As you can imagine, the thought of the heroic Captain Hutchins freezing to death, with one broken leg and one wooden leg at the bottom of this ladder can be quite a shock to one’s sense of reality. This kind of story can really change your sense of place, your sense of home. At night, as a child and adult sleeping in the attic room, I would often think I could hear a wooden leg dragging on the worn floors of the mudroom below and would interpret howling wind as Captain Hutchins’ wailing last breath. I am never scared, but always feel a connection and maybe a bit of warning that the place we call a summer home has an epic and harsh history. It is important to point out that fear or sense of haunting is not something I generally associate with the landscape or the mood of Pine Tree Ballads but rather a general sense of uncanny wonderment that inspires stories, ballads, and poetry.
The image in the book “Where He Once Stood, He Fell.” 2015 of a wooden leg with rope wrapped around it is directly inspired by this story. It is probably one of the most directed images in the book but it is carefully constructed to not be read as illustrative or a purely fictitious moment. The image is an homage to Captain Hutchins’ death inspired by the oral history of the place and corroborating relics such as the danger signs on the old ladder. The image is in essence a document of the actual act of sharing, generating family folklore.
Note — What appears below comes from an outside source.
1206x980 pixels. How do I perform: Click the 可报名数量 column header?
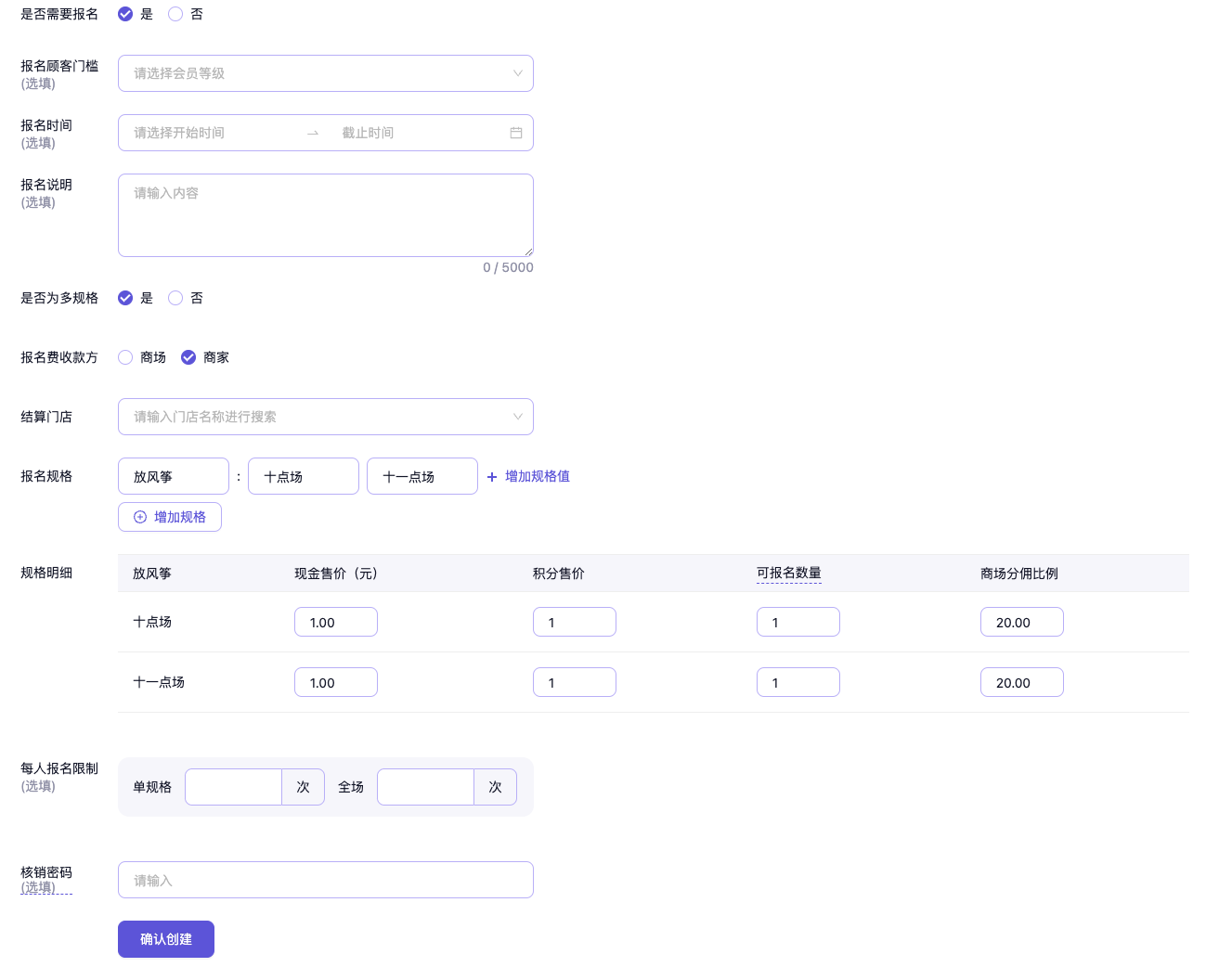tap(788, 574)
Feinstein: You mix straight photos, black + white, color, image overlays, and even text throughout the book. What's your editing process/thought process while editing look like?
Thulin: I wanted the structure of the book to have sections or acts that could guide a reader through a semblance of a narrative or at the very least a sense of mood changes as one progressed through the sequence . I also wanted the design to be influenced by the image layout of my grandfather’s Maine family albums. Those albums materially consist of B/W prints spanning several decades to post 70’s color images including all types of photo paper from exotic early Kodak papers to 1-hour lab varieties. The albums are records of family, but are also an archive of the materiality and presentation of vernacular photography from 1911 -1991.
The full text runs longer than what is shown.